Dan Sandman

47: Orlando by Virginia Woolf

In Books, Fiction on 21/11/2014 at 12:00 pm

Orlando by Virginia WoolfOne thing that can be overlooked is just how funny Orlando (1927) is. Literary critics have tended to focus Here on its feminism, there on its treatment of historical fiction, then on Woolf’s relationship with her lover Vita Sackville-West. But Orlando is at heart a comedy – of the laugh out loud whilst reading variety – that plays with reader expectations. It’s a little bit like Twelfth Night (1602) by William Shakespeare – or any of Shakespeare’s comedies – where boys play woman dressed up as boys, and characters wax lyrical about the meaning of love.

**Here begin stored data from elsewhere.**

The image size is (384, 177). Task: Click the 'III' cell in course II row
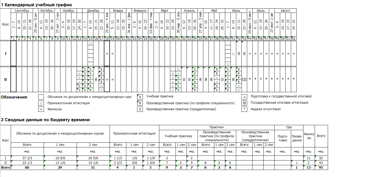pos(244,79)
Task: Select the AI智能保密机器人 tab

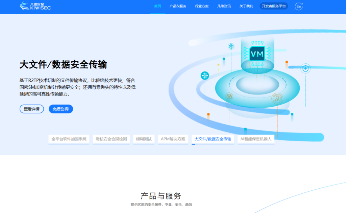Action: tap(257, 139)
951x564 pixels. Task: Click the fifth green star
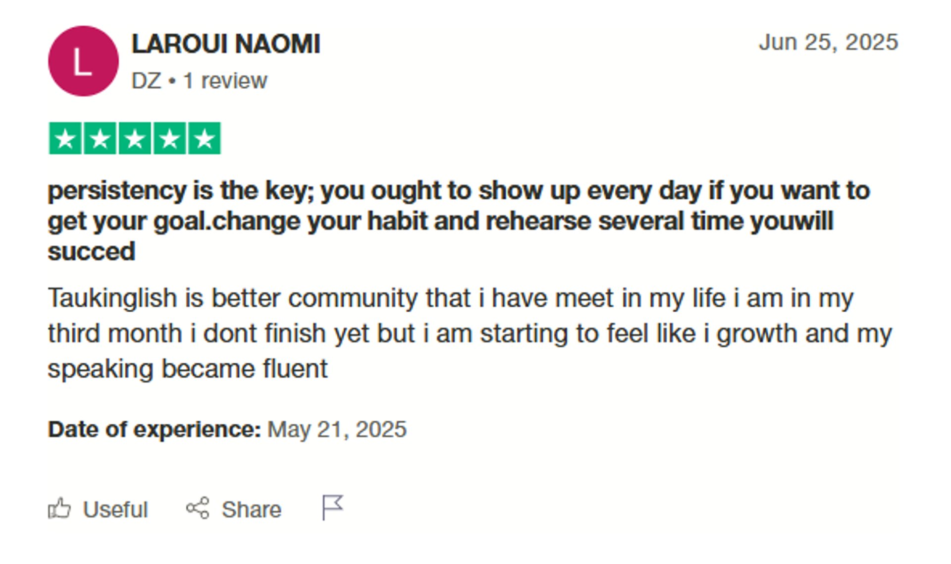pyautogui.click(x=204, y=139)
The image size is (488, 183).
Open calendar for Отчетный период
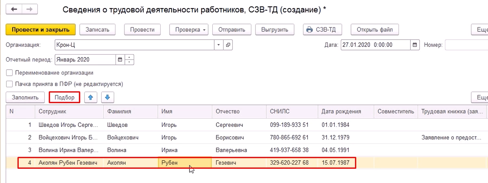pyautogui.click(x=120, y=60)
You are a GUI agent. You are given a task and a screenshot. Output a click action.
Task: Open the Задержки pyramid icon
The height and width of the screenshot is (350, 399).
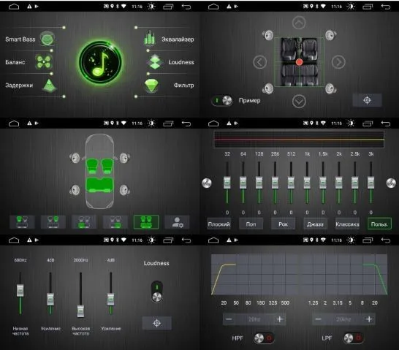[x=50, y=85]
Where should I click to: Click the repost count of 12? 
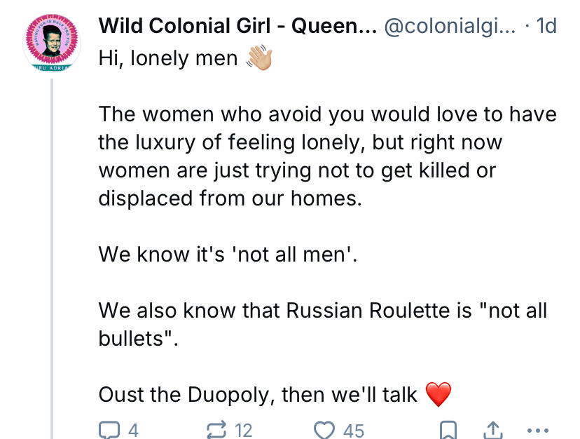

The basic plot is completely implausible, and perhaps Woolf really is mocking the (mostly male) historical fiction and biography writers of the past, with their scholarly search for ‘truth’. Yet at the same time, there is obviously a respect for history – its figures, its architecture, its Queens – and a desire to explore history by adventuring into new imaginative language. Indeed, as the impossible story flows, and Orlando turns from being a he to being a she, moving from Tudor times to the ‘present moment’ (at time of publishing), it is the lushly embellished language that takes center stage, with Shakespearean beauty.

In the spirit of, what critics would call Modernism (with a capital M), Orlando is a forthright attempt to break up received ideas surrounding novel writers, the English language, established gender roles, historical writing created by men, autobiographical writing (especially that which claims ‘truth’), and just about anything that Victorian Literature does well.

And yes, it succeeds triumphantly in doing so.